[Dataset excerpts]
***

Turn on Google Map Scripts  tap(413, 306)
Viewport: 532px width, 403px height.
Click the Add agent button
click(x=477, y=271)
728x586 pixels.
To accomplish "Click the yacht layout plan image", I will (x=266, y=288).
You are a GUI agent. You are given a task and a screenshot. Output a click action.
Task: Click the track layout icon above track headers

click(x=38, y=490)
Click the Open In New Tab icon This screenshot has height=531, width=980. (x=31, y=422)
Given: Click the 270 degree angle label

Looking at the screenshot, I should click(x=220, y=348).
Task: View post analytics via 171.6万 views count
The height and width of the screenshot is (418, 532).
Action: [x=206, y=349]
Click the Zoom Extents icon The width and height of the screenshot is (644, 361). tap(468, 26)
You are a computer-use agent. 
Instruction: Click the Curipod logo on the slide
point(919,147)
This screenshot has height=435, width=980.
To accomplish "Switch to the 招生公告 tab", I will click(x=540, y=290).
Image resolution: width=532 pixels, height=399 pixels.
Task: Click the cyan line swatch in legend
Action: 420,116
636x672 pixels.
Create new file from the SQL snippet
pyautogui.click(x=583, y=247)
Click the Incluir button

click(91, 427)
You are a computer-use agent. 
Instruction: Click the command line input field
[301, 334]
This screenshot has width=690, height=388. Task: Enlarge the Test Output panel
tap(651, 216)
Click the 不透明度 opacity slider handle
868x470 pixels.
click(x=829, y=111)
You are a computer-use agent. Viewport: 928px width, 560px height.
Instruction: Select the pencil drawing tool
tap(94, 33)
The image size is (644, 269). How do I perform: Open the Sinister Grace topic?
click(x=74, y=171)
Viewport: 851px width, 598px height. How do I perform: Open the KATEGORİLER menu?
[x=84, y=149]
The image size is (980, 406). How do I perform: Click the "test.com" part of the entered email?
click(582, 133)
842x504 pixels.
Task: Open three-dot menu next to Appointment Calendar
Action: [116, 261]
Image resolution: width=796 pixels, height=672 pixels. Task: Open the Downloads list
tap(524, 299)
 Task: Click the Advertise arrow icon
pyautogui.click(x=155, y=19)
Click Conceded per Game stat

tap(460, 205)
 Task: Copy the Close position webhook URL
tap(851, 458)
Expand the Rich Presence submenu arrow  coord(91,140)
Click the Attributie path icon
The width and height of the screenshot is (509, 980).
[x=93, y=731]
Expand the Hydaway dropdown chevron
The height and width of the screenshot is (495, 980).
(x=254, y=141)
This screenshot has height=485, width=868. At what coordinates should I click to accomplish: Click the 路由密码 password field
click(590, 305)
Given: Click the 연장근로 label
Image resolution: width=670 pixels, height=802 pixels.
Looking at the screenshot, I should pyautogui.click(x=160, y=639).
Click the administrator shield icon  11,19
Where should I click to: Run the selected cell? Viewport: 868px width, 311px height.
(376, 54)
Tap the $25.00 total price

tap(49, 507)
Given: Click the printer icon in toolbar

***

The required output is the exact run of lines from the one with "Given: Click the 연장근로 label" through the final line of the entries.

RESPONSE TO THIS EXERCISE –
Given: Click the 연장근로 label
Image resolution: width=670 pixels, height=802 pixels.
Looking at the screenshot, I should pyautogui.click(x=160, y=639).
Click the administrator shield icon  11,19
Where should I click to: Run the selected cell? Viewport: 868px width, 311px height.
(376, 54)
Tap the $25.00 total price

tap(49, 507)
Given: Click the printer icon in toolbar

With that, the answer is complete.